OBJECTIVE: To determine if there are differences in the gut microbiome in MS and if changes occur with treatment. BACKGROUND: The gut microbiome plays a key role in shaping the immune repertoire and plays an important role in disease susceptibility in the EAE model. The gut microbiome has been described in other diseases but not yet in MS. DESIGNS/METHOD: MS patients from the Partners MS Center [untreated (n=22), glatiramer acetate treated (n=13), and IFN-b treated (n=18)] and healthy controls from the BWH PhenoGenetic project (n=44) were studied. Samples were profiled using two high throughput platforms (454 and Illumina 16s sequencing) to determine community structure and taxonomic composition of the gut microbome. RESULTS: We found an increase in Archaea (Methanobrevibacteriaceae) in MS vs. controls (p <0.00001 by 454 sequencing). Archaea are in a kingdom separate from bacteria and eukaryotes and in the human gut are dominated by Methanobrevibacter smithii, which make up 10% of colonic anaerobes in the gut. The cell wall and lipid membranes of M smithii make them strongly immunogenic consistent with a role in the induction of local and systemic inflammatory processes in the host. We also found two organisms with anti-inflammatory properties that were lower in MS vs. controls and which were increased with treatment. Specifically: 1) The Butyricimonas genus from Bacteroidetes phylum was lower in the untreated MS vs. controls. Butyricimonas are butyrate producers with anti-inflammatory effects; and 2) The Lachnospiraceae family from the Firmicutes phylum (which are also butyrate producers) was lower in untreated vs. treated MS irrespective of whether they were treated with IFN-β or glatiramer acetate. CONCLUSION: Our results identify changes in both pro-and anti-inflammatory epigenetic factors in the gut microbiome of MS subjects that may contribute to disease pathogenesis. Study supported by: NIH R21 and NMSS pilot grant.

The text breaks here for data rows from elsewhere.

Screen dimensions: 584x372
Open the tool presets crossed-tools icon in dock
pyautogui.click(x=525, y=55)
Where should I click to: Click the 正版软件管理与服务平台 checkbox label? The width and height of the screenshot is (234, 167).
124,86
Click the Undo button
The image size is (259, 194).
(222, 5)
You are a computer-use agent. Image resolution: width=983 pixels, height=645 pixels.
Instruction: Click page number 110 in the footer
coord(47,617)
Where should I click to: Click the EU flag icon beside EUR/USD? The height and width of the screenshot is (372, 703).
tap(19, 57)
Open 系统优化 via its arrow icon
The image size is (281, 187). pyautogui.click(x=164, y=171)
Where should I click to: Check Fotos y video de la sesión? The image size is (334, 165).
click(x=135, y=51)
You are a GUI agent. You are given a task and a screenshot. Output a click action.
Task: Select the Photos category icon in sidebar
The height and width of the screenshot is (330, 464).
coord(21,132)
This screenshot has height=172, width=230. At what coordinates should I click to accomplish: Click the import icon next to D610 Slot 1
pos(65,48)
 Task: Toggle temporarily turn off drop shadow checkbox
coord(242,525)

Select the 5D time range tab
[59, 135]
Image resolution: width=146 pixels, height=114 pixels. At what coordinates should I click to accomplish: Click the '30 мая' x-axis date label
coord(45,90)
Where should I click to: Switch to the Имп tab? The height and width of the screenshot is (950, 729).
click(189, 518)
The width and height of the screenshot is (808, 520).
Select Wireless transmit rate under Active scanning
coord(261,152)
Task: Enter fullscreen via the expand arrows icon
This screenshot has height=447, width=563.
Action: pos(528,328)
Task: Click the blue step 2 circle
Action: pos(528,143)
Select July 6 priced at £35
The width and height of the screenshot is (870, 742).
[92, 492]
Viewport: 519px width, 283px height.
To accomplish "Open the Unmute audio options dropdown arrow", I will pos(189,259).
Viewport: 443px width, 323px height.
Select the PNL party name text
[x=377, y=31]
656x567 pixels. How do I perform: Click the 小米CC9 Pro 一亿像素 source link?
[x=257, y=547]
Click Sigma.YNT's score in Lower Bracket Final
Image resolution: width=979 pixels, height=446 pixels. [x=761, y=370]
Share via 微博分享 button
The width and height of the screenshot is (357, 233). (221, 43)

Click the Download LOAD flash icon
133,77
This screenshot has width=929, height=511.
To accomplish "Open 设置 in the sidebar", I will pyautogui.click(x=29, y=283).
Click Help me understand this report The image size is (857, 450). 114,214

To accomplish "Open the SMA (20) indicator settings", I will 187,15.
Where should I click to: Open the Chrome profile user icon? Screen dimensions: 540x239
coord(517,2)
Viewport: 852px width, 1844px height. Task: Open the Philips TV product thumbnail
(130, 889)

Disclosure: Dr. Jhangi has nothing to disclose. Dr. Gandhi has nothing to disclose. Dr. Glanz has received research support from Merck Serono. Dr. Cook has nothing to disclose. Dr. Nejad has nothing to disclose. Dr. Ward has nothing to disclose. Dr. Li has nothing to disclose. Dr. Gerber has nothing to disclose. Dr. Bry has received personal compensation for activities as a consultant, scientific advisor, and speaker. Dr. Weiner has received personal compensation for activities with Biogen Idec, Novartis, EMD Serono, Teva Neuroscience, GlaxoSmithKline Inc., Nasvax, Xenoport Inc., and Genzyme Corp.. Dr. Weiner has received research support from Merck Serono.